Trwa debata odnośnie proponowanych zmian w systemie emerytalnym. W opinii ekspertów OFE mają ulec likwidacji. Przy okazji niepokojów wokół polskich emerytur warto przyjrzeć się jak wygląda sytuacja w innych państwach Europy.
2013-09-09, 10:11
Posłuchaj
W świadomości Polaków najbardziej zamożnymi emerytami są Niemcy. Wysokość emerytur większości z nich pozwala na zagraniczne podróże i godne życie, ale nie są to nadzwyczajne pieniądze biorąc po uwagę koszty utrzymania w państwie niemieckim.
- Niemiecki system emerytalny opiera się na trzech filarach. Pierwszy to obowiązkowe państwowe ubezpieczenie emerytalne, czyli ta najzwyklejsza emerytura pobierana przez 20 mln Niemców. Wysokość wypłaty zależy od przepracowanych lat oraz wpłacanej składki. Drugi filar to dobrowolne świadczenia emerytalne. Są to składki zakładowe, o których utworzeniu decydują pracodawcy. Trzeci filar to prywatne, indywidualne programy emerytalne. Pierwszy filar nie zapewnia utrzymania dotychczasowej stopy życiowej, więc Niemców zachęca się do przystępowania do drugiego i trzeciego filaru – mówił w PR24 Wojciech Szymański, korespondent Polskiego Radia w Berlinie.
W Belgii system emerytalny także oparty jest na trzech filarach i przypomina swoją organizacją niemiecki. Istnieje jednak nieoficjalny czwarty filar, który nie jest przez wszystkich uznawany, ale postrzegany jako ważne źródło oszczędności.
- Czwarty filar w Belgii to nieoficjalne środki, które można zaoszczędzić przykładowo przez sprzedaż nieruchomości, wynajem, czy konto oszczędnościowe. Jednak głównymi filarami systemu emerytalnego pozostają trzy pierwsze. Wiek emerytalny zarówno dla mężczyzn, jak i kobiet wynosi 65 lat, ale dopuszczona jest także wcześniejsza emerytura w wieku lat 60. Co prawda wypłacane środki są wtedy mniejsze, ale wiele osób decyduje się na zakończenie aktywności zawodowej w tym wieku, czemu sprzeciwia się rząd – wyjaśniała w PR24 Magdalena Skajewska, korespondent Polskiego Radia w Brukseli.
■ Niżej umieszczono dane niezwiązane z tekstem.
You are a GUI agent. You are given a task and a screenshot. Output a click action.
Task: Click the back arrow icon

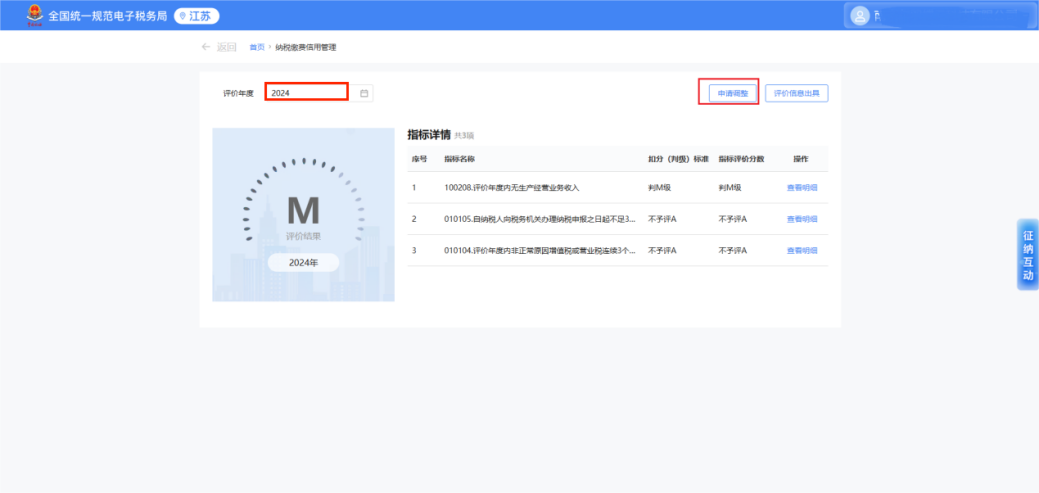(x=206, y=47)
Sytuacja francuskiego systemu emerytalnego podobna jest do polskiego, a mianowicie podlega on obecnie reformom. Jednak w przypadku Francji pojawiają się głosy o finansowych problemach całego systemu, nawet o jego bankructwie.
- Jeśli system emerytalny jest uznawany za coś, co nie może podlegać zmianom to taki system musi się rozpaść. Związkowy i lewicowy establishment traktuje obecny system emerytalny Francji jako coś nienaruszalnego. Dotyczy to także ubezpieczalni oraz emerytów. W przeszłości był doskonały, ale obecnie jest niewydajny i musi zostać zreformowany – powiedział w PR24 Marek Brzeziński, korespondent Polskiego Radia w Paryżu.